Logging and error handling

Logging

Hexatomic uses the SLF4J logging API to log messages. To enable a logger for a specific class, create a static final variable which holds the class-specific logging object.

private static final org.slf4j.Logger log = 
	org.slf4j.LoggerFactory.getLogger(MyClass.class);

You can use this log object everwhere in the code to output debug, info, warning or error messages to the console or to the log files.

int counter = 101;
log.debug("Selecting created document {}.", 101);

See the SLF4J manual for more information on the API.

To implement the API, we use the Logback library in the org.corpus_tools.hexatomic.core bundle. For testing and debugging purposes, there is a logback-test.xml file in the root of the logging bundle. This configuration file is loaded whenever Hexatomic is started from Eclipse using the Debug/Run configuration and will output messages on the debug level. When compiling the Hexatomic product, the file logback.xml is copied to the product root directory and loaded from there.
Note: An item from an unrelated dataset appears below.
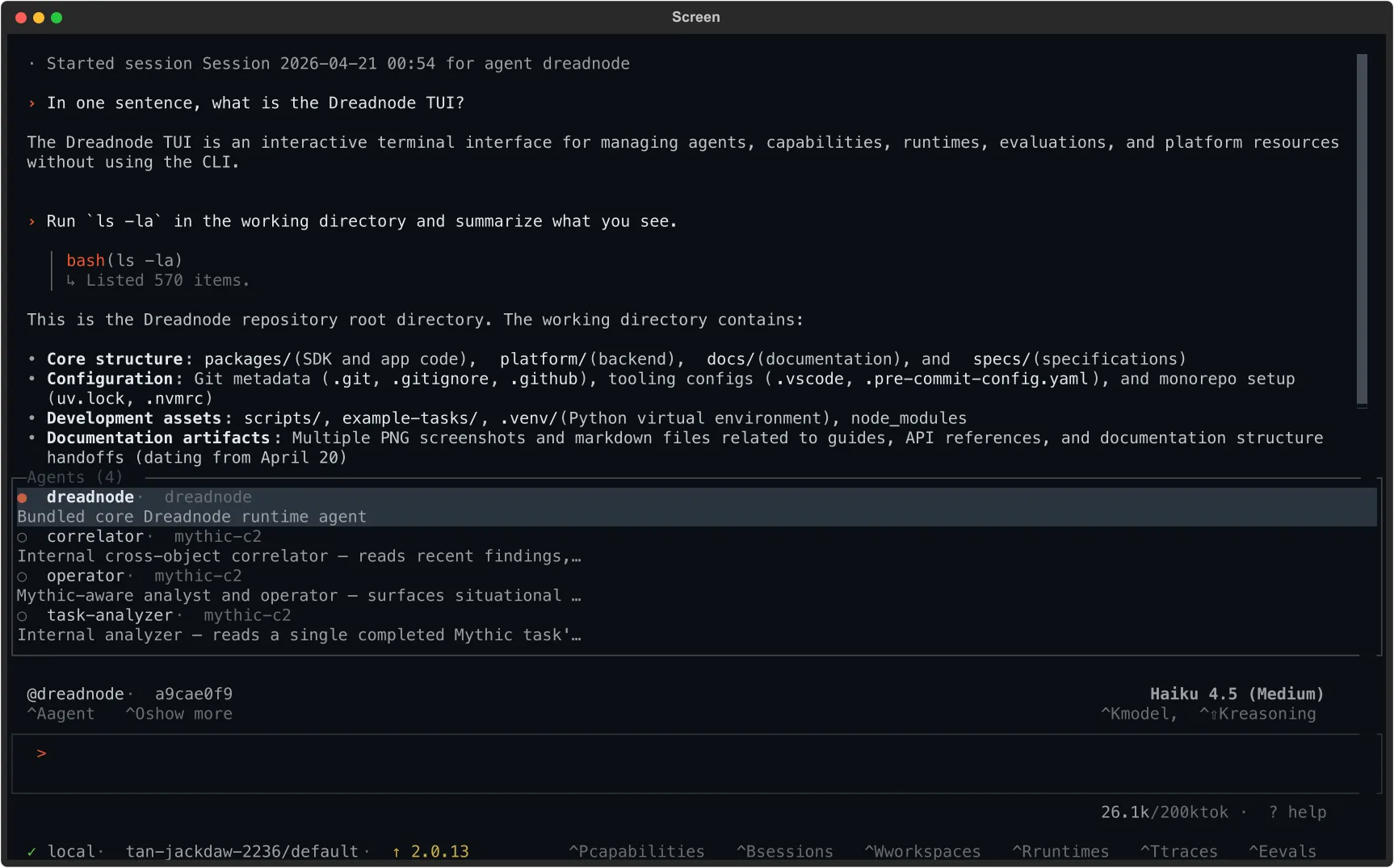Screen dimensions: 1394x868
Task: Switch to the sessions tab
Action: click(x=784, y=851)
This allows a user/developer to customize the logging on their own, even when using a published binary artifact instead of debugging directly from the Eclipse IDE. Per default, only messages from the info level and above are printed to the command line. See the Logback documentation how to write or adapt this file.

Handling exceptions

The core bundle exports the special org.corpus_tools.hexatomic.core.errors.ErrorService service which should be used to display error messages to the user.

To report an exception, simply call the handleException(...) function of the service with an error message, the exception object, and the class of the caller, i.e., the class in which you catch the exception.

project = SaltFactory.createSaltProject();
try {
	project.loadCorpusStructure(path);
} catch (SaltException ex) {
	// In this example the calling function is part of the ProjectManager class.
	errorService.handleException("Cannot load project from " + path.toString(), ex, 
		ProjectManager.class);
}

This will produce the exception dialog shown below. It includes the error message, and a stack trace which the user can inspect by expanding "Details" (which is initially hidden).

An example for an exception dialog

In addition to the dialog, a log entry is added. This log entry uses the logger for the caller class which has been passed to the handleException(...) method.

18:52:54.324 [main] ERROR o.c.h.c.ProjectManager - Exception occured: Could not load salt project from file:/tmp
org.corpus_tools.salt.exceptions.SaltResourceException: Can not load SaltProject, because path '/tmp/saltProject.salt' does not exist. 
	at org.corpus_tools.salt.util.SaltUtil.loadSaltProject(SaltUtil.java:835) ~[org.corpus-tools.salt-api_3.3.8.20190808115214.jar:na]
	at org.corpus_tools.salt.common.impl.SaltProjectImpl.loadCorpusStructure(SaltProjectImpl.java:148) ~[org.corpus-tools.salt-api_3.3.8.20190808115214.jar:na]
	at org.corpus_tools.hexatomic.core.ProjectManager.open(ProjectManager.java:108) ~[org.corpus_tools.hexatomic.core/:na]
	at org.corpus_tools.hexatomic.core.handlers.OpenSaltProjectHandler.execute(OpenSaltProjectHandler.java:26) [org.corpus_tools.hexatomic.core/:na]
	at sun.reflect.NativeMethodAccessorImpl.invoke0(Native Method) ~[na:1.8.0_232-ea]

Showing error messages

If an error does not originate from an exception, you can use the showError(...) function of the error service to display a dialog. This function takes an optional dialog title, the error message, and the class of the caller as arguments, as shown in the following example.

if (hasChildren) {
	errorService.showError("Error when deleting (sub-) corpus",
			"Before deleting a (sub-) corpus, first delete all its child elements.", this.getClass());
	return;
}

This produces both an error dialog and a logging output (without stack trace).

An example for an error dialog

19:03:26.013 [main] ERROR o.c.h.c.CorpusStructureView$8 - Error when deleting (sub-) corpus: Before deleting a (sub-) corpus, first delete all its child elements.